The Battle of Hastings
Page 3
The return to some stability under Cnut benefited England’s economy. The towns in the south grew, coinage was reformed. We hear of some industrial development, for example in salt, lead and tin. Cnut was often in London, which was increasingly looking like a capital. The period of Scandinavian rule, with the inevitable turn towards the north and east for trade and communications, showed the value of London’s position.
Cnut died at Shaftesbury in 1035, and was buried in his acquired English kingdom, at Winchester. It is not certain that had he lived his empire would have survived. It was already breaking up. His Scandinavian lands were reduced, and even Denmark was proving difficult to retain. Cnut’s death, and his marital arrangements – seemingly married twice at the same time – left an uncertain succession and a period of renewed trouble in England.
Cnut’s first wife, Aelfgifu of Northampton, was to some extent sidelined when he married again, but she was still treated as a wife. She was mother to Sweyn and Harold Harefoot, and assisted in the government of Norway. The failure of the family in Norway gave an increased interest in the English succession. Emma, mother to Edward and Alfred by Aethelred, also gave Cnut a son in Harthacnut. Cnut seemed to have ensured that there would be no problem over having sufficient heirs for his various lands, yet within seven years all his sons were dead.
Cnut’s intention was that his son by Emma, Harthacnut, should be his chief heir, and succeed him in both Denmark and England. Harthacnut had already been recognised as king in England during his father’s lifetime. This recognition, together with Edmund Ironside’s position before his father’s death, seems to be following a continental practice in succession which is not normally found in England, but may cast an interesting light on some post-Conquest situations.
In the event, Harthacnut, like all of his half-brothers except Harold, was out of the country. The two in Normandy, the sons of Aethelred and Emma, were given some hope from a recent breach between Cnut and the new Norman duke Robert I (1027–35). But Robert went to the Holy Land and then died in 1035, so that Alfred and Edward were in no position to intervene in England. Meanwhile, Sweyn, the son of Cnut and Aelfgifu, like Harthacnut, was occupied by Scandinavian troubles at the time.
Harthacnut had his father’s blessing and the aid of his closest followers, his mother’s encouragement, and the support of the two men who mattered most at the time: the Archbishop of Canterbury and Earl Godwin. Sweyn’s brother, Harold Harefoot, did have northern support, from the earls of Mercia and Northumbria, perhaps chiefly in order to oppose southern interests; but they would not have had the capacity to displace Harthacnut had he been present.
However, Harthacnut’s continued failure to come to England decided the issue. His support did not entirely die out, but it reduced. Most of those concerned realised that there must be a king in position, and Harold Harefoot gradually gained supporters from the south. Emma seems to have toyed with ambitions for her older sons in Normandy and probably wrote to get them to come to England, no doubt in order to seek the succession.26
Edward did not come to England, but his younger brother Alfred did, probably buoyed with false hopes from his mother’s encouragement. Unfortunately for him, by the time he arrived Earl Godwin had decided that his best bet was to accept Harold Harefoot, who, as Harold I, was established in power. What happened next is not certain, and Godwin’s supporters claimed him innocent. The likelihood is that he cooperated with Harold I in the capture and murder of Alfred. Godwin took him to Guildford, where, after a day of feasting, Harold’s men attacked at night and captured the young man. He was blinded and taken to Ely where he shortly died.

• _REQUIREMENT 1_
According to the Battle of Hastings text, where and in what year did Cnut die?
• _REQUIREMENT 2_
Transcribe the Battle of Hastings text word for word, starting at "In the event, Harthacnut, like" and ending at "at the time.".
• _REQUIREMENT 3_
Write the next part of the Battle of Hastings text, picking up after its final sentence.
The listing is drawn from a separate source.

• _SOURCE DATA_
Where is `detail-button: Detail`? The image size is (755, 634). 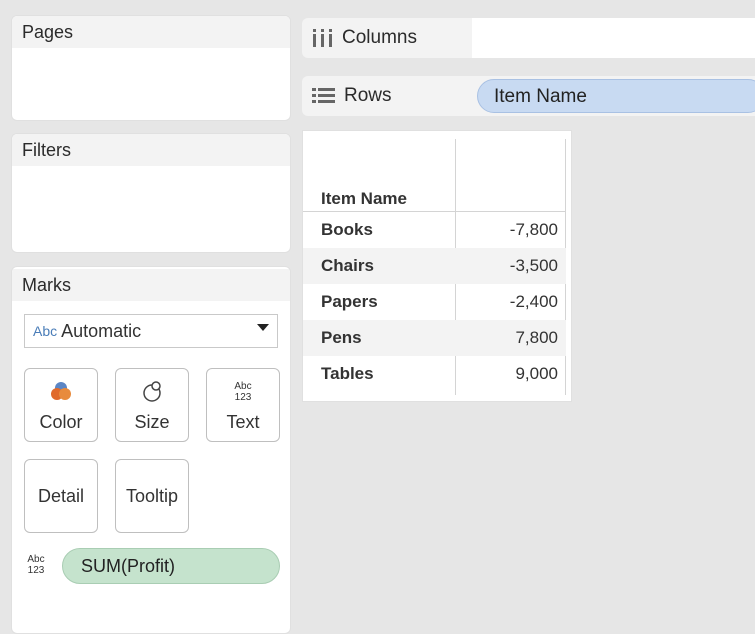
detail-button: Detail is located at coordinates (61, 496).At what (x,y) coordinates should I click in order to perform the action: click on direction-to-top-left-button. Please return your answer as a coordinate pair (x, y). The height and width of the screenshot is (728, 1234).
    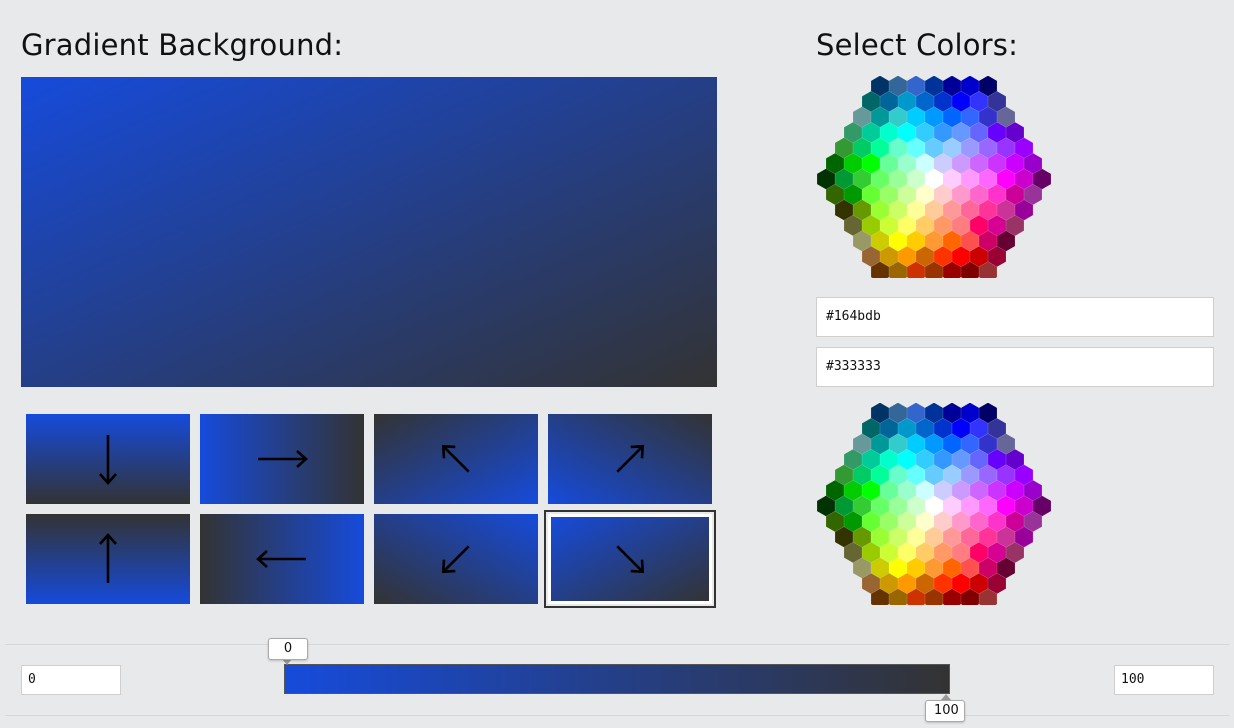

• _ANSWER 1_
Cnut died at Shaftesbury in 1035.

• _ANSWER 2_
In the event, Harthacnut, like all of his half-brothers except Harold, was out of the country. The two in Normandy, the sons of Aethelred and Emma, were given some hope from a recent breach between Cnut and the new Norman duke Robert I (1027–35). But Robert went to the Holy Land and then died in 1035, so that Alfred and Edward were in no position to intervene in England. Meanwhile, Sweyn, the son of Cnut and Aelfgifu, like Harthacnut, was occupied by Scandinavian troubles at the time.

• _ANSWER 3_
After all this effort to gain the throne, Harold I (Harefoot, 1035–40) had a brief and miserable reign. Emma had acted deviously over the succession, first favouring Harthacnut and taking control of the treasure at Winchester, then turning to her sons in Normandy. She even seems to be responsible for trying to undermine Harold by disinformation, spreading the tale that he was really the son of a servant, some said of a cobbler.27
Godwin’s family.
When Harold Harefoot’s success was certain, Emma chose to remove herself to the safety of Flanders. But like other political women of the medieval period, she had tasted too much power to go away quietly. In Bruges, after the death of Harold Harefoot, she met both her surviving son by Aethelred, Edward (the Confessor), in 1038, and then her son by Cnut, Harthacnut. She seems to have achieved some alliance between them. The latter had agreed a settlement with Magnus of Norway in 1038, and belatedly in 1039 began to take action over his rights in England. He had brought a fleet of ten ships to Flanders, but in the event did not need any greater force to invade England because of Harold I’s sudden death in March 1040.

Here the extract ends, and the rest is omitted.